Around 460 people have been killed and 25,000 have been wounded -- most of them protesters -- since anti-government rallies erupted on October 1 in Baghdad and the Shia-majority south.
And since then demonstrators in the capital and southern cities have disappeared almost daily, in most cases taken from near their homes as they return from protests.
"We strongly denounce the killings, abductions and attacks of all kinds that have been taking place," Sistani said in a sermon delivered by his representative in the shrine city of Kerbala during the weekly Friday prayer.
Protesters accuse pro-Iran armed factions of playing a role in the killing and abduction of protesters.
Sistani mentioned specifically an attack late last Friday when unidentified gunmen stormed and torched a multi-storey building known as Al-Sinek Garage in Baghdad where protesters had camped out for weeks.
At least 20 protesters and four police officers were killed and about 80 demonstrators abducted, medical sources and witnesses said.
The revered Shiite cleric also denounced Thursday's lynching by demonstrators of a teenager accused of attacking protesters in Baghdad, calling it "an atrocious crime".
Such actions "reaffirm once again the importance of what the marjaiyah (Shia religious leadership) has repeatedly called for and that is that all weapons must be placed under the control of the state", he said.

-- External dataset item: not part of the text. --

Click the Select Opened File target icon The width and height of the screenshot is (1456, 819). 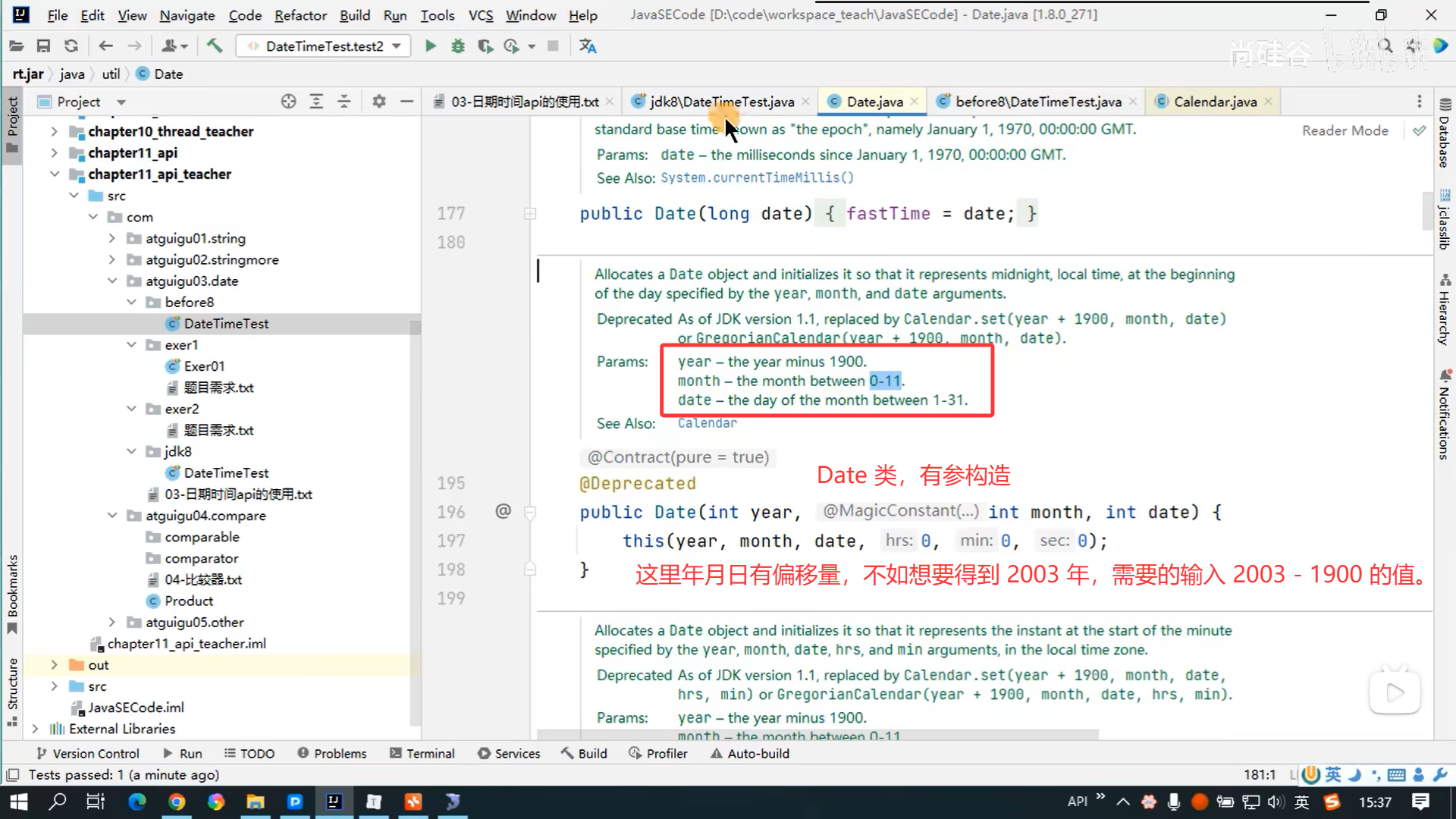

Sistani urged authorities to assume their responsibilities and prosecute those responsible for the violence, and called on protesters to keep their demonstrations peaceful.
The mostly young protesters are angry at a government they see as corrupt and inefficient.
They have complained of unemployment in the oil-rich country and poor infrastructure including chronic power and water cuts.
Despite Iraq being a major oil producer, one in five of its people live in poverty and youth unemployment stands at 25 percent, the World Bank says.
Demonstrators have also turned their wrath against Iran, which wields tremendous sway among Iraqi politicians and military figures, particularly the Hashed al-Shaabi paramilitary forces.
At dawn on Friday, sound bombs exploded near pro-Iranian targets in the southern city of Amara without causing any casualties, security sources said.
Two of them targeted the homes of leaders of the Assaib Ahl al-Haq, one of the most powerful groups within the Hashed, and a third went off near the house of a member of Ansar Allah, another component of the group.
Protests meanwhile were reported in several cities in southern Iraq as well as in Baghdad's Tahrir Square.